Work request: Return the entries verbatim and drop every picture.

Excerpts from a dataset
==*==

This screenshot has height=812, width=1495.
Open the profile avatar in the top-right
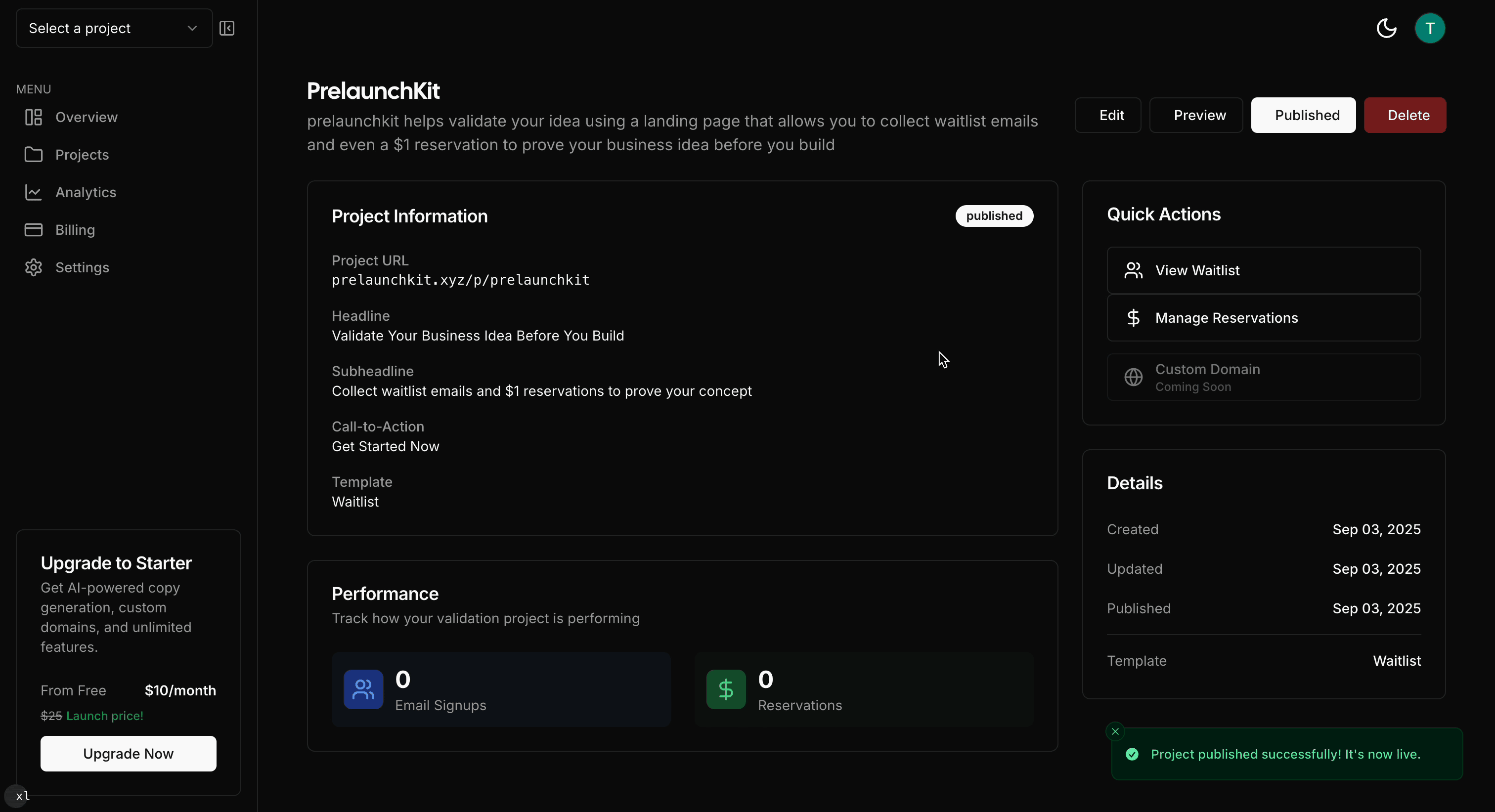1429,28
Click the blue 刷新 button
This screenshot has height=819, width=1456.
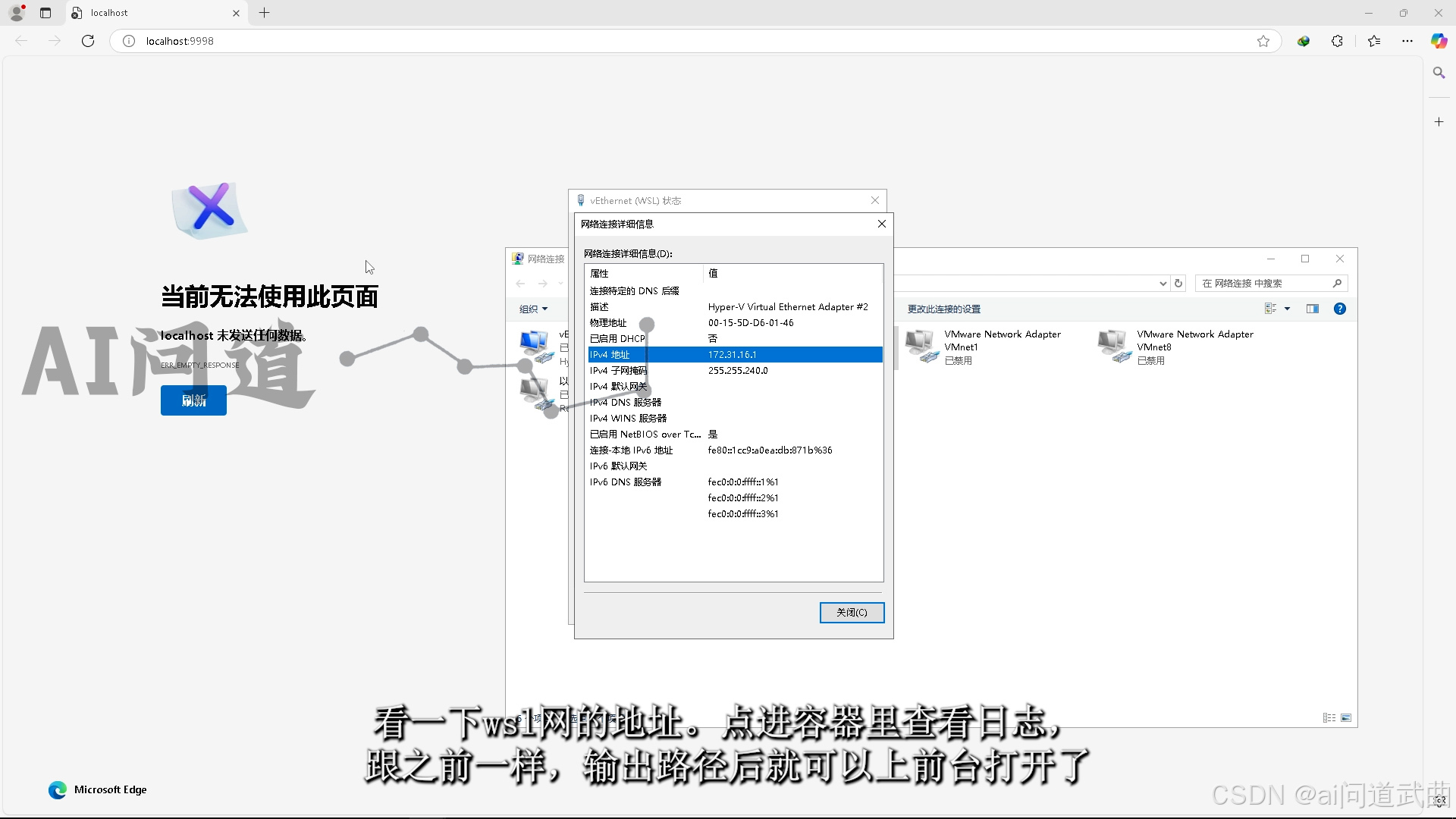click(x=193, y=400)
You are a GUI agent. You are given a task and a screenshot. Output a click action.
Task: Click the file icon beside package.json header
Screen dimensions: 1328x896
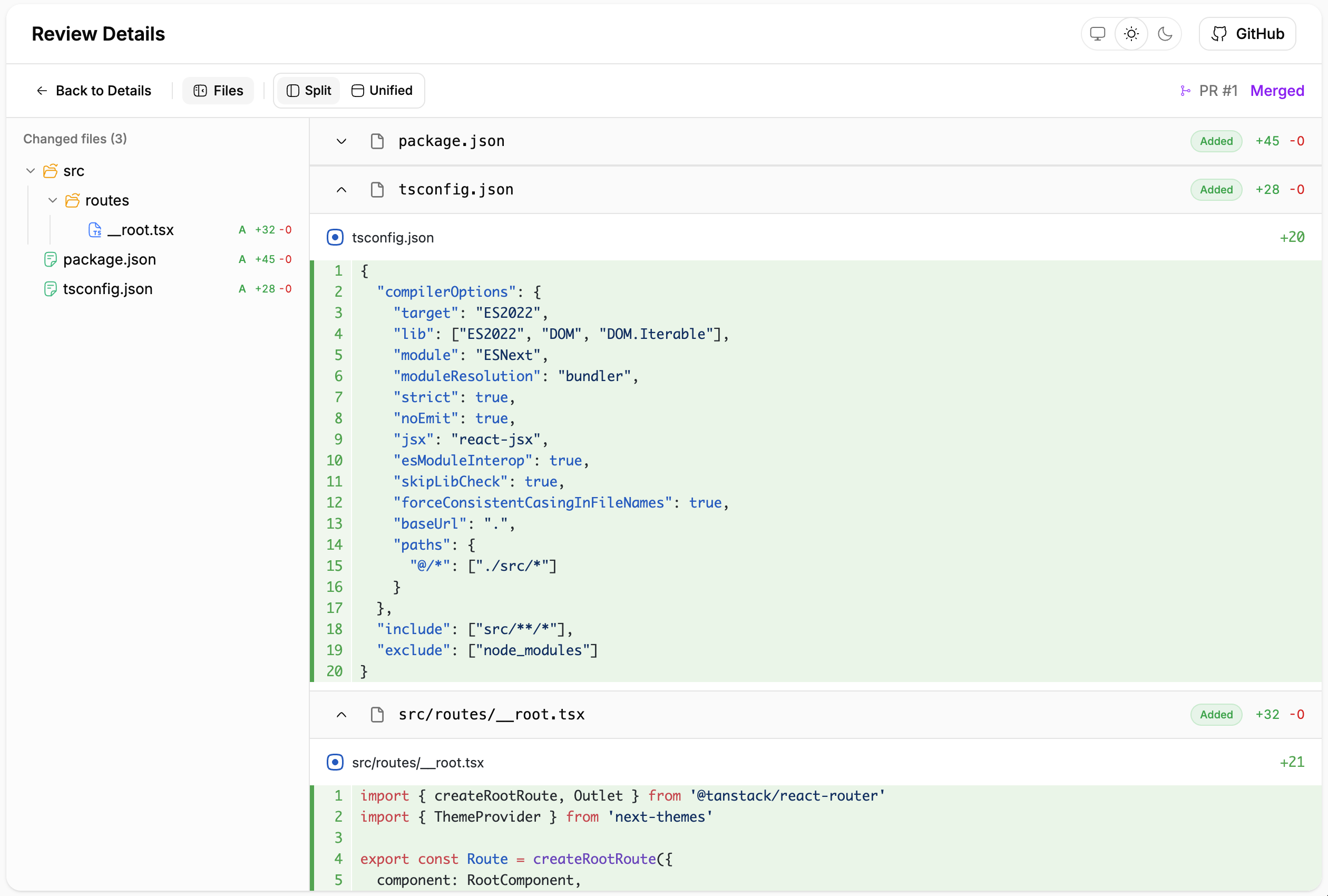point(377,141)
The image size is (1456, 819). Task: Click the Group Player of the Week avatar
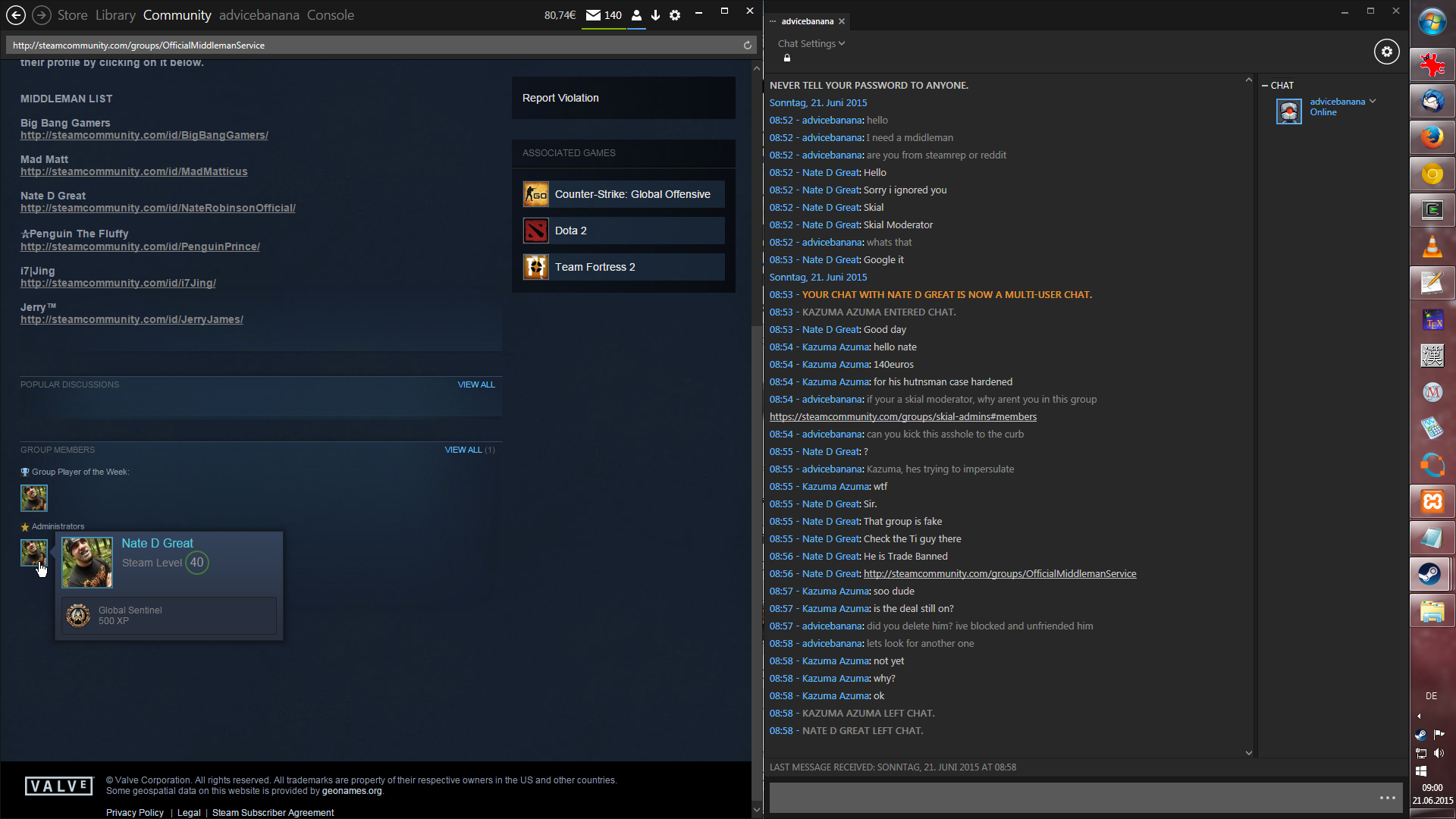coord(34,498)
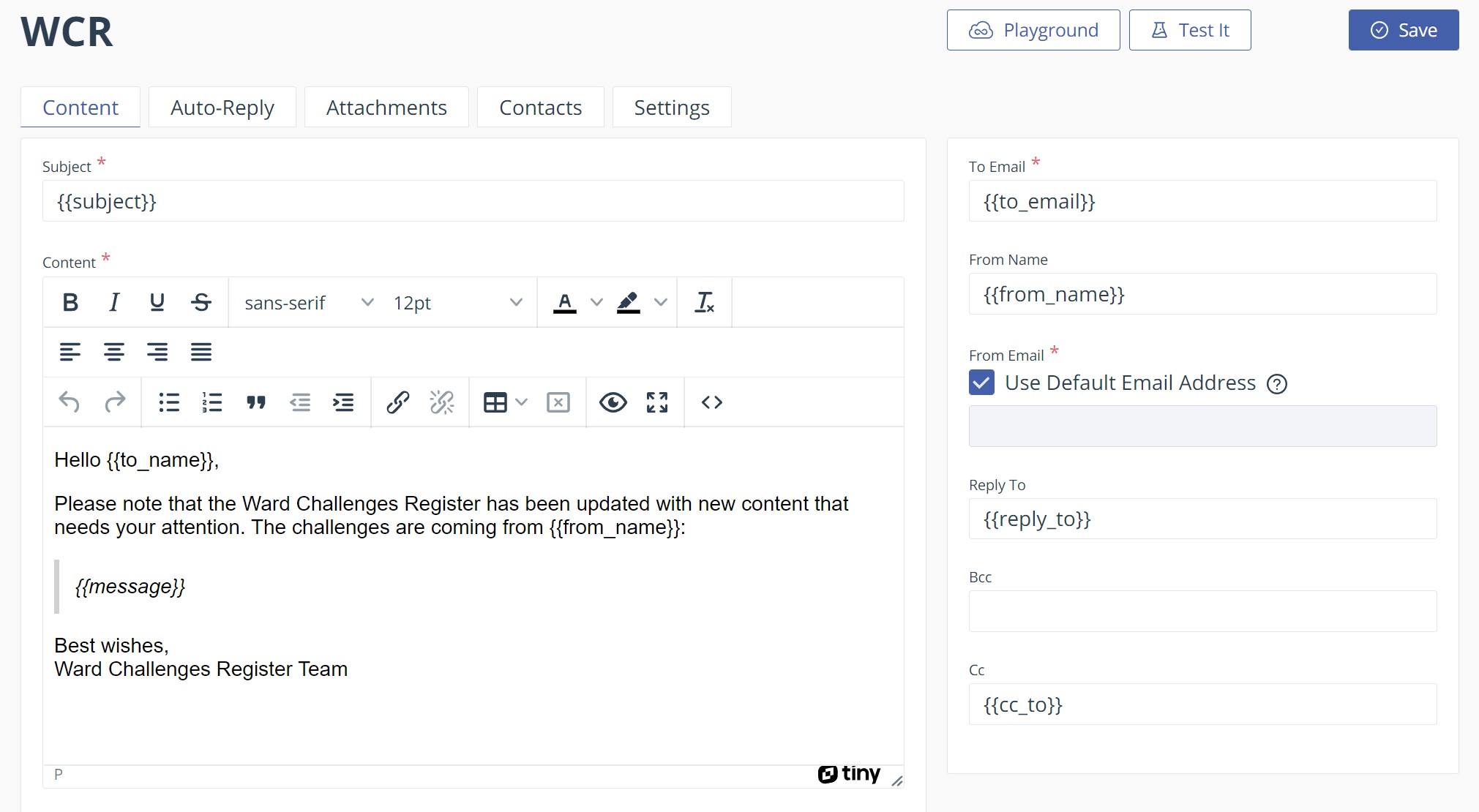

==*==

Exercise answer:
This screenshot has height=812, width=1495.
Open the profile avatar in the top-right
1429,28
Click the blue 刷新 button
This screenshot has height=819, width=1456.
click(x=193, y=400)
You are a GUI agent. You are given a task and a screenshot. Output a click action.
Task: Click the file icon beside package.json header
Screen dimensions: 1328x896
point(377,141)
The image size is (1456, 819). Task: Click the Group Player of the Week avatar
coord(34,498)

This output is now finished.